Extracranial multisystem organ failure is a common sequela of severe traumatic brain injury (TBI). Risk factors for developing circulatory shock and long-term functional outcomes of this patient subset are poorly understood. To identify emergency department predictors of circulatory shock after moderate-severe TBI and examine long-term functional outcomes in patients with moderate-severe TBI who developed circulatory shock. We conducted a retrospective cohort study using the Transforming Clinical Research and Knowledge in TBI database for adult patients with moderate-severe TBI, defined as a Glasgow Coma Scale (GCS) score of <13 and stratified by the development of circulatory shock within 72 hours of hospital admission (Sequential Organ Failure Assessment score ≥2). Demographic and clinical data were assessed with descriptive statistics. A forward selection regression model examined risk factors for the development of circulatory shock.
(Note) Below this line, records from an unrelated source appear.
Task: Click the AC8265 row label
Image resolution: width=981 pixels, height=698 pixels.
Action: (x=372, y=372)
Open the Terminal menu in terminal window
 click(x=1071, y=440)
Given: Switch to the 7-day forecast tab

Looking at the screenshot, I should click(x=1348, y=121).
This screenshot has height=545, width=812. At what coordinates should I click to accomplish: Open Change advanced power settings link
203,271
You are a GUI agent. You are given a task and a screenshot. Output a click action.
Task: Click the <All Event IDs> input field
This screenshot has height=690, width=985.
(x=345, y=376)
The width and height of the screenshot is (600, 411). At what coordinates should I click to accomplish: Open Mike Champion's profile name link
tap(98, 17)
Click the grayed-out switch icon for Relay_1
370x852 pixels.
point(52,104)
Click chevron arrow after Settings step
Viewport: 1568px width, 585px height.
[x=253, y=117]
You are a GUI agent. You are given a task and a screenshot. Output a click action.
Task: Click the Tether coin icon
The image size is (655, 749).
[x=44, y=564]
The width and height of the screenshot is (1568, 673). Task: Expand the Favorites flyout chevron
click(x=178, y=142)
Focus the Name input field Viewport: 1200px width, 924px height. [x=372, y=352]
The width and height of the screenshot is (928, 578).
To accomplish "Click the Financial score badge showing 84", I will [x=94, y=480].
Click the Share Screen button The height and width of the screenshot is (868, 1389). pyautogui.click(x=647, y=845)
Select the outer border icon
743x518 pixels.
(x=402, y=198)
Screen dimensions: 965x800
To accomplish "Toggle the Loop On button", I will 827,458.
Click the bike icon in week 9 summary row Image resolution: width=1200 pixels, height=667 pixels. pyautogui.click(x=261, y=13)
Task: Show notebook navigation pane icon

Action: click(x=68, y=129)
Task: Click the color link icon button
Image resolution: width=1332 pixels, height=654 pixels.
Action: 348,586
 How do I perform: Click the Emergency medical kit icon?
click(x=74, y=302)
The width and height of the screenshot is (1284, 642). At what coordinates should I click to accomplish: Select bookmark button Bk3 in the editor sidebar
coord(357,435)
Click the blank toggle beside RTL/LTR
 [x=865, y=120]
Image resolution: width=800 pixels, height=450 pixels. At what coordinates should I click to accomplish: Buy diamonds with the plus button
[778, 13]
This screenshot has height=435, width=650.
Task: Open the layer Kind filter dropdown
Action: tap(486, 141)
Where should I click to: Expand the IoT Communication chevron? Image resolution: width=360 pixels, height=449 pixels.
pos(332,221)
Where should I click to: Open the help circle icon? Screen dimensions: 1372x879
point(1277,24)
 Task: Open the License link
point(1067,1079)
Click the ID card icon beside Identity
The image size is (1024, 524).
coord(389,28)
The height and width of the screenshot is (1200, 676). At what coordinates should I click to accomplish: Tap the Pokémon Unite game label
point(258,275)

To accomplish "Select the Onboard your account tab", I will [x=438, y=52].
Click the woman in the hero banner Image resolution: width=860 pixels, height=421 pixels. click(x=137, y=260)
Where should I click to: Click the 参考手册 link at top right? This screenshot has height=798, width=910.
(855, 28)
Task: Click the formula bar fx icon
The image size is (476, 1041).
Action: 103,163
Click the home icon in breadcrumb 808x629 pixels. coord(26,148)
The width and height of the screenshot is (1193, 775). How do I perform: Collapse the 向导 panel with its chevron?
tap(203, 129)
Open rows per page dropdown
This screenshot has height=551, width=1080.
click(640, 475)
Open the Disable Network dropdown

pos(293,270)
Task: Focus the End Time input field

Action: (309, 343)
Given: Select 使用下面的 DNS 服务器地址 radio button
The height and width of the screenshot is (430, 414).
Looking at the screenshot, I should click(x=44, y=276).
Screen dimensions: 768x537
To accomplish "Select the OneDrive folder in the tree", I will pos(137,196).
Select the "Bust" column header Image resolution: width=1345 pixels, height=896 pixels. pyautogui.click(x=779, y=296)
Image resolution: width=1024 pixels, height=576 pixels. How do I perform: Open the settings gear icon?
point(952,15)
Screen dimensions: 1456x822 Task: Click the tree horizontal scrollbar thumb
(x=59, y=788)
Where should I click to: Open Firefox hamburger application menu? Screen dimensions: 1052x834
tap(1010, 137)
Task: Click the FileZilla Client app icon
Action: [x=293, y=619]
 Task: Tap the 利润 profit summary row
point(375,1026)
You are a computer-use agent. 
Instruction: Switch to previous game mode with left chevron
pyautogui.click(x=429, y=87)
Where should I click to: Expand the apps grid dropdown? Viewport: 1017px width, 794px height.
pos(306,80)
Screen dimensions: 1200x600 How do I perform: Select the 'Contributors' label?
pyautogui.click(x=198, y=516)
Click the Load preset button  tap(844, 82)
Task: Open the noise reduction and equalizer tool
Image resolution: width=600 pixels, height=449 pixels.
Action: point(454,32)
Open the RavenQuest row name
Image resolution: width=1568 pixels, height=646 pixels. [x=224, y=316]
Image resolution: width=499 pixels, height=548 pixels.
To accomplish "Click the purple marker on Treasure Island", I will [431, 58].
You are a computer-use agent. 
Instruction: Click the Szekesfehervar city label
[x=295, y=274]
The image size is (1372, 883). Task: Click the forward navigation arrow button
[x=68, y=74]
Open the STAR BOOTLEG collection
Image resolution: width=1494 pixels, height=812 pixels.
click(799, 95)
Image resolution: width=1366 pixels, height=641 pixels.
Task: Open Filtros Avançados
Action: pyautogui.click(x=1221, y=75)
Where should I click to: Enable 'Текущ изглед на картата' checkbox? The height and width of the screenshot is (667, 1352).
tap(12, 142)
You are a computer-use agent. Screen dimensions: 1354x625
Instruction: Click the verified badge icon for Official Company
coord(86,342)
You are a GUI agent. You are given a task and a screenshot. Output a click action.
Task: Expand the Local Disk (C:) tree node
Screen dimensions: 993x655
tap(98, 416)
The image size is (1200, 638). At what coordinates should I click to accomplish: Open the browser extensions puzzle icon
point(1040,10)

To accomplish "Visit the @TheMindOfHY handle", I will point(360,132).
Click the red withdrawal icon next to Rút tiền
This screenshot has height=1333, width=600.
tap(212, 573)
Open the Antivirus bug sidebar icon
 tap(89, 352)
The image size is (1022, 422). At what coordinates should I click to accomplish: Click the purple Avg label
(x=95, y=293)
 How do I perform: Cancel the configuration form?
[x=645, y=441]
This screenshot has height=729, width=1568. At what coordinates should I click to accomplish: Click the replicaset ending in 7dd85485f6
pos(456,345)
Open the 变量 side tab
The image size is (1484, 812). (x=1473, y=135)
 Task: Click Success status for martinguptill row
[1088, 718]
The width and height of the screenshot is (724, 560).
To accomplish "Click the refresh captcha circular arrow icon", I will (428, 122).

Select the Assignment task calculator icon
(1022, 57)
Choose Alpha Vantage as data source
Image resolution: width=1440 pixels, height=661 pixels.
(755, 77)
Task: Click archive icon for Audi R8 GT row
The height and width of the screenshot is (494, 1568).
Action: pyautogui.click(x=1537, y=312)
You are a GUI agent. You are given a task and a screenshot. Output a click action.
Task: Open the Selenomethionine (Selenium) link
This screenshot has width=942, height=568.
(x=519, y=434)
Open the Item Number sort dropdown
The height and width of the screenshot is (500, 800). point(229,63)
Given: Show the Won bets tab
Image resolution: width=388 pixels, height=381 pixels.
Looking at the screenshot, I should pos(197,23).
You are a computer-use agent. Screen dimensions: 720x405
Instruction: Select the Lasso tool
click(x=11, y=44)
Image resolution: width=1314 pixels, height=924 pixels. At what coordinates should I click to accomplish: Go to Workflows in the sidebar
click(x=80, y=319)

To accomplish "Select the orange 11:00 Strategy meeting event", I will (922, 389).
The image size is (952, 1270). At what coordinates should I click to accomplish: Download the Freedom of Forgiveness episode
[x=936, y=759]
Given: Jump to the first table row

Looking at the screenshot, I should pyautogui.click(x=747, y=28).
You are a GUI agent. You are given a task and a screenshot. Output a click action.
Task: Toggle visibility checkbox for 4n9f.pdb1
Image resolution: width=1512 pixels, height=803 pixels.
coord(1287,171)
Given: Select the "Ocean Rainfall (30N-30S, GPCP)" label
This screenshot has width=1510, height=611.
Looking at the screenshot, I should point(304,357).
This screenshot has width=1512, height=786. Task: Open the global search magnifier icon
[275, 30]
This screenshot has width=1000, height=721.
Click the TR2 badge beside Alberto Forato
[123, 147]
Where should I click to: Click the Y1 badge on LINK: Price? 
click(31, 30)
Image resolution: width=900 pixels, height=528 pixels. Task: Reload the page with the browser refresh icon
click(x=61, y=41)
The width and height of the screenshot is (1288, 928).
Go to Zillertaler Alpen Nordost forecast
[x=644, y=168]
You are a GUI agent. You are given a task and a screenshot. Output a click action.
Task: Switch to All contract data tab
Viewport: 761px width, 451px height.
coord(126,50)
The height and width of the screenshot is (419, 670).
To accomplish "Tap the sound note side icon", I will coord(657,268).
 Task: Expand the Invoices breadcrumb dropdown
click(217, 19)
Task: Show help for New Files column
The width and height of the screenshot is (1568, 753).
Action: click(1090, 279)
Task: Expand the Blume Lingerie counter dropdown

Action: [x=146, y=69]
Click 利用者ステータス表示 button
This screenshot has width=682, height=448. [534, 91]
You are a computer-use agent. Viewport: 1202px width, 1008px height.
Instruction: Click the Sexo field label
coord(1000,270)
Functional outcomes were examined using multivariable regression models. Of our moderate-severe TBI population (n = 407), 168 (41.2%) developed circulatory shock. Our predictive model suggested that race, computed tomography Rotterdam scores <3, GCS in the emergency department, and development of hypotension in the emergency department were associated with developing circulatory shock. Those who developed shock had less favorable 6-month functional outcomes measured by the 6-month GCS-Extended (odds ratio 0.36, P = .002) and 6-month Disability Rating Scale score (Diff. in means 3.86, P = .002) and a longer length of hospital stay (Diff. in means 11.0 days, P < .001). We report potential risk factors for circulatory shock after moderate-severe TBI. Our study suggests that developing circulatory shock after moderate-severe TBI is associated with poor long-term functional outcomes.